Où vivaient noblement ces bons religieux,
Qui depuis, affranchis de leurs règles austères,
Se sont vus dépouillés par des lois trop sévères…
Je vous aimais surtout, enfants de Saint-Benoît,
De Cluny, de Saint-Maur, heureux propriétaires…
Je sais qu’on a prouvé que vous aviez grand tort.
Que ne prouve-t-on pas quand on est le plus fort ?
Retraite du repos, des vertus solitaires,
Cloîtres majestueux, fortunés monastères,
Je vous ai vus tomber, le cœur gros de soupirs,
Mais je vous ai gardé d’éternels souvenirs.
« L’imagination, dit Chateaubriand, s’est représenté les possessions d’un monastère comme une chose sans aucun rapport avec ce qui existait auparavant : erreur capitale.

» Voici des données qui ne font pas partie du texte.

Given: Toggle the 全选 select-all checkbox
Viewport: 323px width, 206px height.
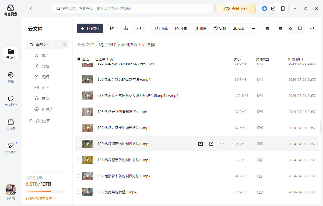Looking at the screenshot, I should (79, 59).
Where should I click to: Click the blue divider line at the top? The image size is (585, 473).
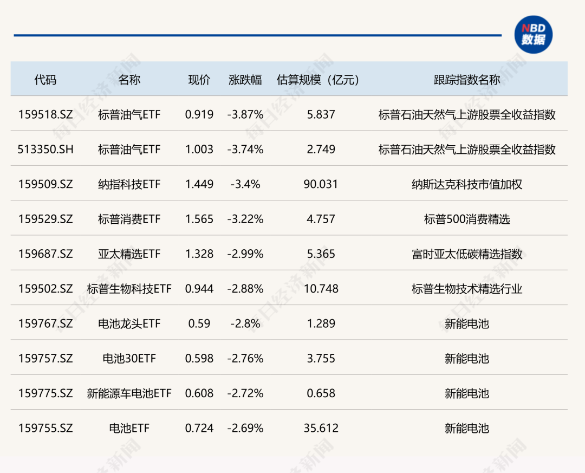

Une abbaye n’était autre chose que la demeure d’un riche patricien romain, avec les diverses classes d’esclaves et d’ouvriers attachés au service de la propriété et du propriétaire, avec les villes et les villages de leur dépendance. Le père abbé était le maître ; les moines, comme les affranchis de ce maître, cultivaient les sciences, les lettres et les arts. Les yeux même n’étaient frappés d’aucune différence dans l’extérieur de l’abbaye et de ses habitants ; un monastère était une maison romaine pour l’architecture : le portique ou le cloître au milieu, avec les petites chambres au pourtour du cloître… L’abbaye, pour le répéter, n’était donc qu’une maison romaine ; mais cette maison devint bien de mainmorte par la loi ecclésiastique, et acquit par la loi féodale une sorte de souveraineté : elle eut sa justice, ses chevaliers et ses soldats ; petit état complet dans toutes ses parties, et en même temps ferme expérimentale, manufacture (on y faisait de la toile et des draps) et école. »
L’Almanach royal de 1787 donne la liste des abbayes en commende, c’est-à-dire données non à de véritables moines ou religieux, ayant fait les vœux et portant l’habit d’un ordre, mais à des séculiers tonsurés. On en compte 649. Les moindres sont d’un revenu de 2,000 livres, et c’est le plus petit nombre. La moyenne proportionnelle est de 16,000 livres de rente. Le revenu de quelques-unes s’élève au chiffre de 50, 80 et même 100,000 livres de rente. C’est là ce qu’autrefois on appelait un bénéfice. Ces abbayes se donnaient aux cadets des familles nobles.